A number of subsequent experiments have proven this early estimate for the atom’s size to be amazingly accurate. One of the more elegant of these was conducted in Munich in 1912 by Max von Laue. Here, he and his students combined the wave theory of light with the concept of the atom to develop a powerful new imaging tool.
Just as Thomas Young had used the concept of wave interference to interpret the diffraction pattern of light passing through two slits, von Laue used it to interpret the diffraction pattern of X-rays reflecting from the atoms of a crystal. The atoms in a crystal, such as copper sulphate, are regularly spaced in three dimensions, just like a giant stack of cannon balls. The images that von Laue obtained after reflecting X-rays from such crystals confirmed that the spacing between atoms is approximately 1 × 10-9 m, or slightly more than the diameter of a single atom.
During X-ray diffraction from a crystal, the incoming waves reflect from the regularly spaced atoms. The X-rays that penetrate to the second row of atoms must travel a longer distance than X-rays reflected from the top row. When a whole number of wavelengths fits exactly along segments A and B, then constructive interference is observed between the outgoing waves. The length of segments A and B depends, of course, on the spacing between the atoms.

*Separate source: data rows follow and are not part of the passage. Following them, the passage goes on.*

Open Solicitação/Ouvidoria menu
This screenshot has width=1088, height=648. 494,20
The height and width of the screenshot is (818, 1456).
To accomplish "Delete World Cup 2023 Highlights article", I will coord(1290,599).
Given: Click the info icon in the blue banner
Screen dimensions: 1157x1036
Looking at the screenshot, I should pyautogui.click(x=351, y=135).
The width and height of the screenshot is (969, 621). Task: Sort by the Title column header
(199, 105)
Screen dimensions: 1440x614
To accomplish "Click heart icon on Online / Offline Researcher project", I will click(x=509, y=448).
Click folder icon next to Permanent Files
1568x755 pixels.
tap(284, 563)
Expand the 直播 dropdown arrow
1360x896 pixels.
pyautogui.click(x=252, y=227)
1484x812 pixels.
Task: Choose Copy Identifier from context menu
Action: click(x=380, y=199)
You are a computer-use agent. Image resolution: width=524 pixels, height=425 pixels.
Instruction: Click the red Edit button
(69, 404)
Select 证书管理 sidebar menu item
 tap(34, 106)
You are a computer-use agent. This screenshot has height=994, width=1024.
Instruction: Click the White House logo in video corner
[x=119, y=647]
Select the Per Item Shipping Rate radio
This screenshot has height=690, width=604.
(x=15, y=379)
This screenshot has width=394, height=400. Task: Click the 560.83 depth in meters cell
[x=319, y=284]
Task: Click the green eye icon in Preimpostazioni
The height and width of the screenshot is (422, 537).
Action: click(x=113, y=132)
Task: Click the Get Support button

Von Laue had discovered X-ray crystallography, a field that developed quickly thereafter. Before long, scientists could use diffraction patterns to infer not only the structure of simple, regular crystals but also to gain insight into significantly more complex crystalline structures. Forty years later, Rosalind Franklin, James Watson, and Francis Crick would use this same technique to discover the double helix structure of DNA, thereby launching the field of molecular biology.
John Dalton’s “modern” atomic theory, as he called it, provided chemists with a solid foundation upon which to explain the formation of chemical compounds and their rearrangement during chemical reactions. It also provided physicists with a building block underlying the structure of matter more generally. By the late 1800s, the notion of the atom as nature’s fundamental particle was widely held.
QUANTUM QUOTE
Atoms are the minima naturae and are conceived as the first principles or component parts of all physical magnitude.
—the entry for “Atom” in the first edition of the Encyclopedia Britannica, published in 1771
Fortunately this notion turned out to be wrong. Or, at the very least, substantially incomplete. As we will see, if atoms were truly the smallest particles in nature, there wouldn’t be much quantum physics out there to explain!